Edited by Allen Hibbard
University Press of Mississippi

Although a rather shy, private man, William S. Burroughs gave a good many interviews during his lifetime, some in prominent publications, others in obscure forums. The interviews collected here provide an aperture into the philosophies, methods, and quirks of a man who wrote Queer, Junky, Naked Lunch, Nova Express, Cities of the Red Night, My Education, and many other works.

When he died in 1997, Burroughs was likely one of the most widely recognizable figures in contemporary American literature. His image circulated on album jackets, in Nike commercials, and in films, as though proving his notion that pictures and words are viruses, invading any receptive host, taking hold, and replicating themselves.

Not surprisingly, the topics Burroughs touches upon are wide-ranging: his relationships to the Beats, legends surrounding his personal life, drugs, gay liberation, collaboration, the cut-up technique, science fiction, politics, conspiracy theory, censorship, cats, guns, David Cronenberg’s movie adaptation of Naked Lunch, shotgun art, dreams, and life in Lawrence, Kansas, where he spent his last years. From these interviews emerges a full, undiluted portrait of a writer who is difficult to capture in biography.

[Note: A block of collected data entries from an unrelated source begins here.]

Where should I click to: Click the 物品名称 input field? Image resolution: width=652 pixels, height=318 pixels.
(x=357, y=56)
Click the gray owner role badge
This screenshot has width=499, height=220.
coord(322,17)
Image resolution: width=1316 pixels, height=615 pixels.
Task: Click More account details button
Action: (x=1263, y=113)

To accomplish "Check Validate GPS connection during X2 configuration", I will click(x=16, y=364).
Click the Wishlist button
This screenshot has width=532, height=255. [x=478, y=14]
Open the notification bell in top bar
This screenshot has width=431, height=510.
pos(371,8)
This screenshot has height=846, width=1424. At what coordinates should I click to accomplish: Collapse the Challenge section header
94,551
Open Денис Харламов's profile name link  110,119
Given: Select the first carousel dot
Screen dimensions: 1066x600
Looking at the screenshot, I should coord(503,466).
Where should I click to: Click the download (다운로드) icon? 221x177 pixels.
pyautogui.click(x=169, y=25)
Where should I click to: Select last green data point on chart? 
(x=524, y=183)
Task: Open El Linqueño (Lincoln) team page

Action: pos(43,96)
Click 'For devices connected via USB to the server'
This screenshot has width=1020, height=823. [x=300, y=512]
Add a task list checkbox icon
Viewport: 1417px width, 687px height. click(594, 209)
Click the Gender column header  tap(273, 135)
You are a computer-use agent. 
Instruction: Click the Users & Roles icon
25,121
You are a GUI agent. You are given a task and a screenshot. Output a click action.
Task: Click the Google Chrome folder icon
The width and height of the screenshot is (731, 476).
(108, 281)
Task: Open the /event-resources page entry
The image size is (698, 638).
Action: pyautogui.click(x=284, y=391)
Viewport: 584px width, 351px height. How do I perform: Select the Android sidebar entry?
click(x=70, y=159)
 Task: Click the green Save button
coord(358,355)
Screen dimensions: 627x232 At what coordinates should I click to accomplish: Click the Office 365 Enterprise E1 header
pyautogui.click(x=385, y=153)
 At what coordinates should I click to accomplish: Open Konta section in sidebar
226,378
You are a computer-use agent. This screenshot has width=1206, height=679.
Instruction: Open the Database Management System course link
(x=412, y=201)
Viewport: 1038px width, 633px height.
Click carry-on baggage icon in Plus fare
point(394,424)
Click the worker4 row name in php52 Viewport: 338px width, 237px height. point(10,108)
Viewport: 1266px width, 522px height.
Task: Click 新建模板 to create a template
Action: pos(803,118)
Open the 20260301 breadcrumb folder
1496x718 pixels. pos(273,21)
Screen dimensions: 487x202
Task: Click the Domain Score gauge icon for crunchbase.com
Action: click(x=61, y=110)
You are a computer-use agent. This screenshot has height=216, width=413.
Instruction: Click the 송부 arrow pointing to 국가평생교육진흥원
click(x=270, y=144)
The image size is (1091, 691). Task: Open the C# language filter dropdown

Speaking of the Paris Review interview Alfred Kazin calls Burroughs “an engineer of the pen, a calmly interested specialist of the new processes. When Burroughs makes philosophic and scientific claims for his disorderly collections of data, we happily recognize under the externally calm surface of the interview, the kind of inner frenzy that is his genius—and which, in all of us, his books make an appeal.” Kazin’s view applies as well for the other interviews in this collection.

Hibbard collects twenty-two interviews spanning thirty-five years. They range from a playful piece by Allen Ginsberg and Gregory Corso, first published in the Journal for the Protection of All Beings (1961), to ‘Grandpa from Hell,’ an interview that appeared in the L.A. Weekly in 1996. Sources for the interviews include Esquire, Penthouse, and Rolling Stone as well as scholarly journals like Modern Language Studies—a diversity that reflects Burroughs’s status as both a serious literary figure and a popular icon. [Hibbard’s] chronological arrangement provides a clear window into Burroughs’s changing consciousness over half a lifetime. William Gargan, Brooklyn College Library, CUNY, Library Journal

Allen Hibbard is associate professor of English and director of graduate studies at Middle Tennessee State University. He is author of Paul Bowles: A Study of the Short Fiction and of many articles.